Rio - Há dias experimentei uma sensação um tanto bizarra, e emprego o adjetivo com os cuidados (e até as restrições) que a palavra pode significar para mim mesmo.

O fato é que o Instituto Cravo Albin foi procurado no Rio pelo jornalão 'The Washington Post' para explicar a seus leitores os porquês de o megashowmício nos Arcos da Lapa para Lula ter sido tão densamente prestigiado por ídolos da musica popular.

Creio que vale aqui sublinhar o motivo de o nosso Instituto ser destinatário de pergunta especificamente unicelular, quase acadêmica. Atribuo ao fato de o Dicionário da MPB, alimentado pela instituição de pesquisa desde o ano 2000, ter sido apontado por Fórum de Dicionários Mundiais, promovido pela Unesco, como o mais extenso banco de dados em música popular na Rede. E, vale o registro da originalidade, totalmente gratuito, embora acessado por quase um milhão de consultas/mês no mundo inteiro.

(MATERIAL FORNECIDO)

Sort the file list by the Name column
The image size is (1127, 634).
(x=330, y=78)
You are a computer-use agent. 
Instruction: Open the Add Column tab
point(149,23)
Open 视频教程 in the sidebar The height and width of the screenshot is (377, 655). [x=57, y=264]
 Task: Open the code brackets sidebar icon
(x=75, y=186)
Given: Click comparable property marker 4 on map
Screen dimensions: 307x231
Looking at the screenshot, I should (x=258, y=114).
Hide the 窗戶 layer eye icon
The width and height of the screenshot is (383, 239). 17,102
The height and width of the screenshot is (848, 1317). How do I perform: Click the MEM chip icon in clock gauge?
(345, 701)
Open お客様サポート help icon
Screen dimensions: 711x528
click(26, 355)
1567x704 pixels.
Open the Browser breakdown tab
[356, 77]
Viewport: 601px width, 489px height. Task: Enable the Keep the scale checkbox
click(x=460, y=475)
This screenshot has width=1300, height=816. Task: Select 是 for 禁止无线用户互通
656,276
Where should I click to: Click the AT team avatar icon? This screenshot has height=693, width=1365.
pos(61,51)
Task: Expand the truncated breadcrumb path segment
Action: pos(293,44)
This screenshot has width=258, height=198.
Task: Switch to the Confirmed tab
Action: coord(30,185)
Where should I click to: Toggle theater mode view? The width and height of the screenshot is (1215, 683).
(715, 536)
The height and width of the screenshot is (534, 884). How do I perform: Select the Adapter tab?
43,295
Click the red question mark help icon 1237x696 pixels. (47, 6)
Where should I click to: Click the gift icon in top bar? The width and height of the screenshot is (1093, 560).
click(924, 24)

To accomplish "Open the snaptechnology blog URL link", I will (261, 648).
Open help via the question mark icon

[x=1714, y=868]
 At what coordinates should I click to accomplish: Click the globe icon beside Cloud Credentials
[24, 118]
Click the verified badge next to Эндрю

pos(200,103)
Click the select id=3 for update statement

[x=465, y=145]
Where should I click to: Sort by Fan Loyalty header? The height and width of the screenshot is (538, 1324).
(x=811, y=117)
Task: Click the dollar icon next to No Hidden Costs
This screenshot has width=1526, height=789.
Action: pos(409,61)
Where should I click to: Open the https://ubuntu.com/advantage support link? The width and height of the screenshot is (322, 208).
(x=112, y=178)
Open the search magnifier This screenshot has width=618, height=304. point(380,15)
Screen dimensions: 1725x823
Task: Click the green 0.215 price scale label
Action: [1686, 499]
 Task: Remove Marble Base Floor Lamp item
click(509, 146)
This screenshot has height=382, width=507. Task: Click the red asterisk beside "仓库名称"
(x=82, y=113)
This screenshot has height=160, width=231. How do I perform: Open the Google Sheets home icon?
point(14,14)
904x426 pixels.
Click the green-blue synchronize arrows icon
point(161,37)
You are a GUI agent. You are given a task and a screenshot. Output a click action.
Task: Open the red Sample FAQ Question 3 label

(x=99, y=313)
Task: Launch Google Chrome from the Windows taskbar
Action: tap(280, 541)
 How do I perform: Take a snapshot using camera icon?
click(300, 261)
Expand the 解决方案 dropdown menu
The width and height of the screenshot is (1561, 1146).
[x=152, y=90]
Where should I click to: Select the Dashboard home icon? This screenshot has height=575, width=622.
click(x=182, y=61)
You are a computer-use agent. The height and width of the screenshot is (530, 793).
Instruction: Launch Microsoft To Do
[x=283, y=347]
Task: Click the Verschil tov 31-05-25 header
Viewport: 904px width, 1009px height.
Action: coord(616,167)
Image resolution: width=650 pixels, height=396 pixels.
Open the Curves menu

(TAREFAS)
(a) Extraia do trecho fornecido, sem alterar nada, a parte que começa com as palavras que contêm "O fato é que" e termina com "no mundo inteiro.".
(b) Indique se cada afirmação a seguir está de acordo com o trecho fornecido. Responda sim ou não a cada uma e cite as palavras do trecho que decidem a resposta: (i) O jornal 'The Washington Post' procurou o Instituto Cravo Albin no Rio. (ii) O Dicionário da MPB é alimentado pela instituição desde 1990. (iii) O acesso ao Dicionário da MPB é pago.

(RESPOSTAS)
(a)
O fato é que o Instituto Cravo Albin foi procurado no Rio pelo jornalão 'The Washington Post' para explicar a seus leitores os porquês de o megashowmício nos Arcos da Lapa para Lula ter sido tão densamente prestigiado por ídolos da musica popular.

Creio que vale aqui sublinhar o motivo de o nosso Instituto ser destinatário de pergunta especificamente unicelular, quase acadêmica. Atribuo ao fato de o Dicionário da MPB, alimentado pela instituição de pesquisa desde o ano 2000, ter sido apontado por Fórum de Dicionários Mundiais, promovido pela Unesco, como o mais extenso banco de dados em música popular na Rede. E, vale o registro da originalidade, totalmente gratuito, embora acessado por quase um milhão de consultas/mês no mundo inteiro.

(b)
(i) Sim. O trecho diz: "o Instituto Cravo Albin foi procurado no Rio pelo jornalão 'The Washington Post'".
(ii) Não. O trecho diz: "alimentado pela instituição de pesquisa desde o ano 2000".
(iii) Não. O trecho diz: "totalmente gratuito".